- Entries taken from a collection
----------------------------------------

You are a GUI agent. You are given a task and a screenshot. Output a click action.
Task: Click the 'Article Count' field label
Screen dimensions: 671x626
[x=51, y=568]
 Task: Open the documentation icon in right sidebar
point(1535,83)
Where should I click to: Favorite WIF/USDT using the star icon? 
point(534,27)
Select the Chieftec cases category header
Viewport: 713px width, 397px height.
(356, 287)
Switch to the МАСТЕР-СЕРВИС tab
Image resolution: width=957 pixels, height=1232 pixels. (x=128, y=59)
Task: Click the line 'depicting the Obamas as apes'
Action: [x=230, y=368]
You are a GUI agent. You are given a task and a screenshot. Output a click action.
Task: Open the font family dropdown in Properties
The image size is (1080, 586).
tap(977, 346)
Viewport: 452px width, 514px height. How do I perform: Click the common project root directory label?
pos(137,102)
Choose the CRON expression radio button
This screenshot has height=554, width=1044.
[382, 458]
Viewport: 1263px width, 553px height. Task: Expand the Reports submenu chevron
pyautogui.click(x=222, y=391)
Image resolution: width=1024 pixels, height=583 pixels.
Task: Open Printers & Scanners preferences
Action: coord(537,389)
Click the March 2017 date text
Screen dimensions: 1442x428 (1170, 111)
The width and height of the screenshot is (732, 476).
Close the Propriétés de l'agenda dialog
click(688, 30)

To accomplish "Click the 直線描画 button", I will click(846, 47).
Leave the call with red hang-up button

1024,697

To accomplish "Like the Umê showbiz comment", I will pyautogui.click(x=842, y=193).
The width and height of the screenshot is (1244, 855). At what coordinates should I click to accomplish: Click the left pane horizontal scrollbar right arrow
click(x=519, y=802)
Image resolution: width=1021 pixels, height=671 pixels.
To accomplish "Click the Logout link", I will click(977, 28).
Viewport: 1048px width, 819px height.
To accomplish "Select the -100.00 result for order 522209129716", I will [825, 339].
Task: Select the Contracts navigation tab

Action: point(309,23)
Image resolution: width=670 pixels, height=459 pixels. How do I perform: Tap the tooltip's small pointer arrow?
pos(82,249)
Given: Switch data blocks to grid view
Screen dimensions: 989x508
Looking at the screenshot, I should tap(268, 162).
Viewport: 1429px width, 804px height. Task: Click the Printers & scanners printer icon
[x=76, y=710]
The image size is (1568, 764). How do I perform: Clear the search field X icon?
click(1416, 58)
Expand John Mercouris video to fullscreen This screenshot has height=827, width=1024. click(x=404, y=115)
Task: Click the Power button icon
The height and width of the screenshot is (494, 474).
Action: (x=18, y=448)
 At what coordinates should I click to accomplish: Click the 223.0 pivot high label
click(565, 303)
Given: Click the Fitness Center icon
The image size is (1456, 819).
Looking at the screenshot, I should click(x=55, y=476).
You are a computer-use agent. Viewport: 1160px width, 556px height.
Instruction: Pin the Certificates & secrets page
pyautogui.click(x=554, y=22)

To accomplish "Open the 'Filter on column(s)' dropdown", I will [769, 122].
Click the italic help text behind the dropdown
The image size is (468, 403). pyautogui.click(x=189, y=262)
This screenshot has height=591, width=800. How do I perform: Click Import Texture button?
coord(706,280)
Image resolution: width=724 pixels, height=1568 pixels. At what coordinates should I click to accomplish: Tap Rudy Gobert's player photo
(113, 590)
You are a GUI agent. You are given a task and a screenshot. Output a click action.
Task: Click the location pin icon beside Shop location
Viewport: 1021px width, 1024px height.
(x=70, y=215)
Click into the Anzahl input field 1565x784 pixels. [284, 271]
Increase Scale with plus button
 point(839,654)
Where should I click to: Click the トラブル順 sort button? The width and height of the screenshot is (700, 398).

----------------------------------------

- Problem details
Reproduce each entry above exactly, keeping every word.

- Output of the exercise
You are a GUI agent. You are given a task and a screenshot. Output a click action.
Task: Click the 'Article Count' field label
Screen dimensions: 671x626
[x=51, y=568]
 Task: Open the documentation icon in right sidebar
point(1535,83)
Where should I click to: Favorite WIF/USDT using the star icon? 
point(534,27)
Select the Chieftec cases category header
Viewport: 713px width, 397px height.
(356, 287)
Switch to the МАСТЕР-СЕРВИС tab
Image resolution: width=957 pixels, height=1232 pixels. (x=128, y=59)
Task: Click the line 'depicting the Obamas as apes'
Action: [x=230, y=368]
You are a GUI agent. You are given a task and a screenshot. Output a click action.
Task: Open the font family dropdown in Properties
The image size is (1080, 586).
tap(977, 346)
Viewport: 452px width, 514px height. How do I perform: Click the common project root directory label?
pos(137,102)
Choose the CRON expression radio button
This screenshot has height=554, width=1044.
[382, 458]
Viewport: 1263px width, 553px height. Task: Expand the Reports submenu chevron
pyautogui.click(x=222, y=391)
Image resolution: width=1024 pixels, height=583 pixels.
Task: Open Printers & Scanners preferences
Action: coord(537,389)
Click the March 2017 date text
Screen dimensions: 1442x428 (1170, 111)
The width and height of the screenshot is (732, 476).
Close the Propriétés de l'agenda dialog
click(688, 30)

To accomplish "Click the 直線描画 button", I will click(846, 47).
Leave the call with red hang-up button

1024,697

To accomplish "Like the Umê showbiz comment", I will pyautogui.click(x=842, y=193).
The width and height of the screenshot is (1244, 855). At what coordinates should I click to accomplish: Click the left pane horizontal scrollbar right arrow
click(x=519, y=802)
Image resolution: width=1021 pixels, height=671 pixels.
To accomplish "Click the Logout link", I will click(977, 28).
Viewport: 1048px width, 819px height.
To accomplish "Select the -100.00 result for order 522209129716", I will [825, 339].
Task: Select the Contracts navigation tab

Action: point(309,23)
Image resolution: width=670 pixels, height=459 pixels. How do I perform: Tap the tooltip's small pointer arrow?
pos(82,249)
Given: Switch data blocks to grid view
Screen dimensions: 989x508
Looking at the screenshot, I should tap(268, 162).
Viewport: 1429px width, 804px height. Task: Click the Printers & scanners printer icon
[x=76, y=710]
The image size is (1568, 764). How do I perform: Clear the search field X icon?
click(1416, 58)
Expand John Mercouris video to fullscreen This screenshot has height=827, width=1024. click(x=404, y=115)
Task: Click the Power button icon
The height and width of the screenshot is (494, 474).
Action: (x=18, y=448)
 At what coordinates should I click to accomplish: Click the 223.0 pivot high label
click(565, 303)
Given: Click the Fitness Center icon
The image size is (1456, 819).
Looking at the screenshot, I should click(x=55, y=476).
You are a computer-use agent. Viewport: 1160px width, 556px height.
Instruction: Pin the Certificates & secrets page
pyautogui.click(x=554, y=22)

To accomplish "Open the 'Filter on column(s)' dropdown", I will [769, 122].
Click the italic help text behind the dropdown
The image size is (468, 403). pyautogui.click(x=189, y=262)
This screenshot has height=591, width=800. How do I perform: Click Import Texture button?
coord(706,280)
Image resolution: width=724 pixels, height=1568 pixels. At what coordinates should I click to accomplish: Tap Rudy Gobert's player photo
(113, 590)
You are a GUI agent. You are given a task and a screenshot. Output a click action.
Task: Click the location pin icon beside Shop location
Viewport: 1021px width, 1024px height.
(x=70, y=215)
Click into the Anzahl input field 1565x784 pixels. [284, 271]
Increase Scale with plus button
 point(839,654)
Where should I click to: Click the トラブル順 sort button? The width and height of the screenshot is (700, 398).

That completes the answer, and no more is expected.